Capture d'écran d'Indika montrant un écran d'objet reliquaire d'une main en métal

Capture d'écran d'Indika montrant Indika marchant dans une cour sinistre

Capture d'écran d'Indika la montrant naviguer sur des passerelles hautes dans une pièce remplie de poissons géants suspendus

Crédit image : Eurogamer / Studios 11 bits

Ce qui ne veut pas dire qu’il n’y a pas d’éclats de véritable génie créatif parmi les conceptions de gameplay plus familières d’Indika. Parfois, par exemple, alors que les fissures dans la carapace pieuse d’Indika commencent à apparaître, le monde qui l’entoure se déchire littéralement et viscéralement en deux, les feux de l’enfer et le babillage incessant de son compagnon démoniaque ne s’atténuent que lorsque les joueurs suivent une invite pour appuyer sur la manette. et « prier » – à quel point la normalité est rétablie. Et ce n’est qu’en embrassant les deux côtés de sa nature et en passant d’un état à l’autre du monde que le voyage d’Indika vers l’illumination, ou quoi qu’il puisse être en fin de compte, pourra continuer. Et la dernière partie du jeu est un mélange tout aussi frappant de forme et de fonction, ses tensions narratives croissantes conduisant à des énigmes qui repoussent les limites de la réalité et des possibilités de manière étonnamment inventive.
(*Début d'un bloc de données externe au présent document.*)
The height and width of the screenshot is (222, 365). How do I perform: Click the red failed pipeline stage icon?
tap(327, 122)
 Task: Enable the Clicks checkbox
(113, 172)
Et, honnêtement, je ne suis pas sûr que le rythme de jeu curieusement erratique d’Indika – son passage du sublime au plus banal – ne joue pas finalement en sa faveur alors qu’il continue de tisser son sort inquiétant. Il s’agit, en fin de compte, d’une pièce d’ambiance, d’une odyssée étrange et métamorphe – en partie un sombre cauchemar, en partie un conte de fées de Grimm – où ses innombrables incongruités et ambiguïtés, ses extrémités gênées et ses nuances souvent remarquables, s’écrasent ensemble pour former un tout absurde et profondément touchant. . C’est parfois une expérience froide et distante, mais l’abstraction élégante et le détachement intellectuel d’Indika enveloppent incontestablement un cœur humain chatoyant. Ne vous attendez pas à des réponses aux grandes questions que pose Indika, alors qu’elle avance avec assurance et absurdité vers son dénouement inoubliable – aussi dévastateur dans sa brusquerie creuse qu’exaspérante – mais ne soyez pas surpris non plus si vous vous retrouvez à revenir à ces questions, retracer ces mêmes pas fiévreux, revivre l’aventure bizarre d’Indika, longtemps après que tout soit terminé.

Une copie d’Indika a été fournie pour examen par 11 Bit Studios.